As the year 2000 approaches, Randi Margrave is looking for a new house, hoping to distract herself from the memory of her recently deceased son, Denny. Her husband, Cullen, a film professor at Southeastern University in Columbia, South Carolina, is initially hesitant to move out of the city, but he acquiesces, and they end up in a pretty hilltop house in rural Edgewater County. The couple’s marriage is further stressed by Cullen’s infidelity, which Randi hasn’t entirely forgotten or forgiven. After the move, Randi spends her days alone attempting to write fiction, but she’s assailed by the mournful wails of dogs from down the hill. As a former reporter and a lover of animals, Randi decides to investigate the source of these noises and quite literally stumbles upon her neighbors’ dog-breeding facility.

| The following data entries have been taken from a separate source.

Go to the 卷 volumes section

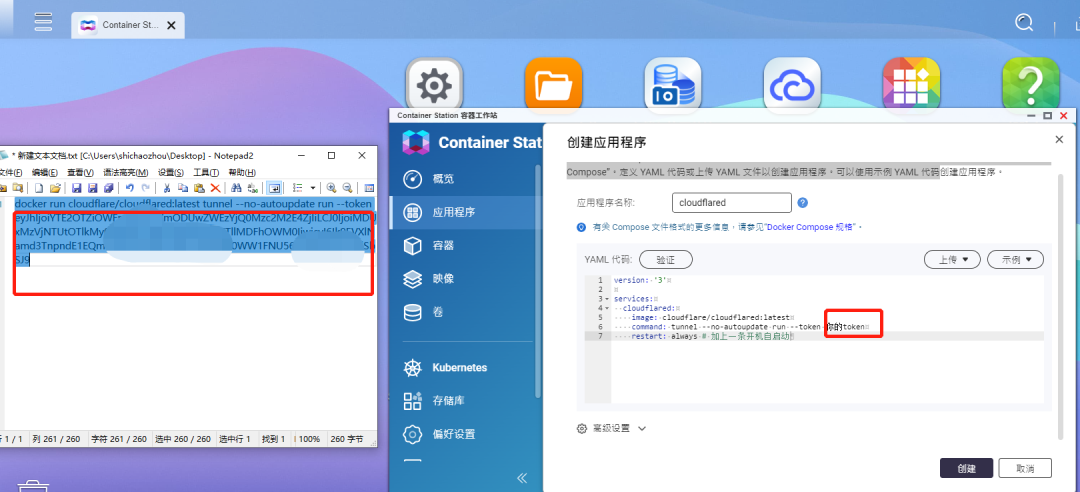pos(413,313)
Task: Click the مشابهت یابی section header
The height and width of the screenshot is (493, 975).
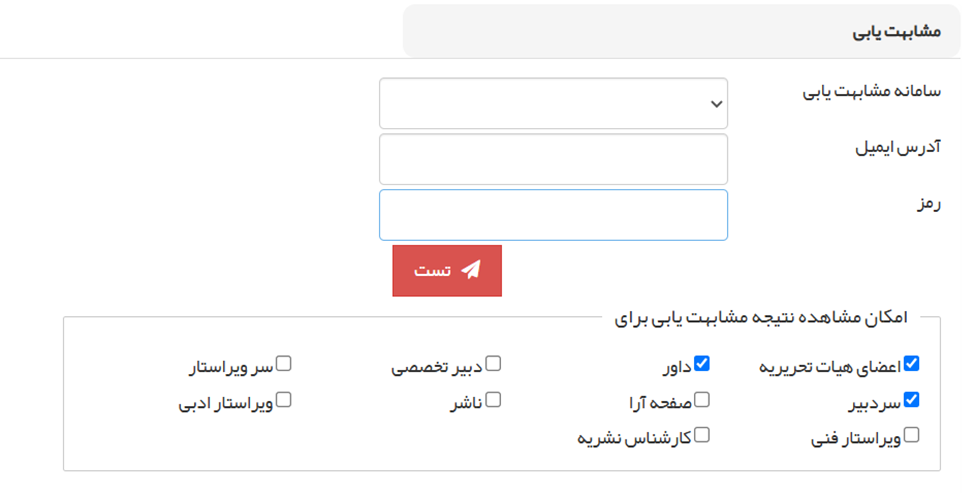Action: click(x=897, y=30)
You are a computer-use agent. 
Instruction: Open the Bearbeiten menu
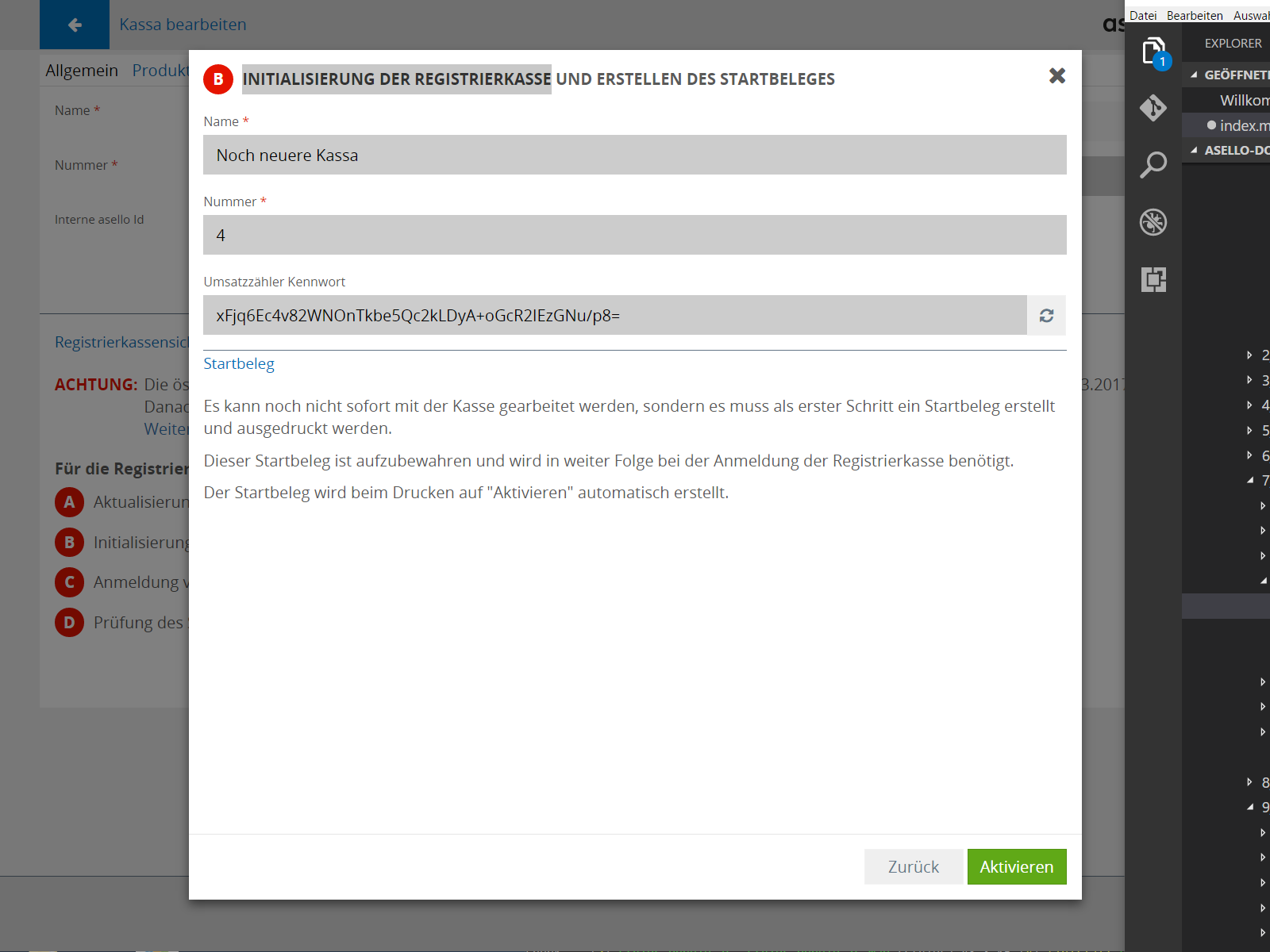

The Macon brothers—vindictive Esau and simple-minded Julius—run the compound, breeding and training dogs for local fights. After discovering that local authorities are in on the scheme, Randi decides to take matters into her own hands, entering into a dangerous cat-and-mouse game with Esau as she attempts to expose the abuse to the wider world. McCallister does well to slowly build the fictional world around Randi, and there’s a building sense of tension as she discovers more about the Macons; this is counteracted by scenes that focus on Randi’s connection with Julius, whom she secretly befriends as she continues her snooping. The combination effectively gives the plot a feeling of balance. The depictions of some characters are somewhat stereotypical, such as Cullen’s nebbish film professor and Esau’s hypocritical preacher, but McCallister rightly keeps most of his attention on Randi, who receives some real depth of characterization as the story goes on. However, the effect of McCallister’s clipped sentences (“Randi, waiting”; “Solitude, achieved”) gets dulled by repetition over the course of the novel.
An uneven thriller but one with enough momentum to keep the pages turning.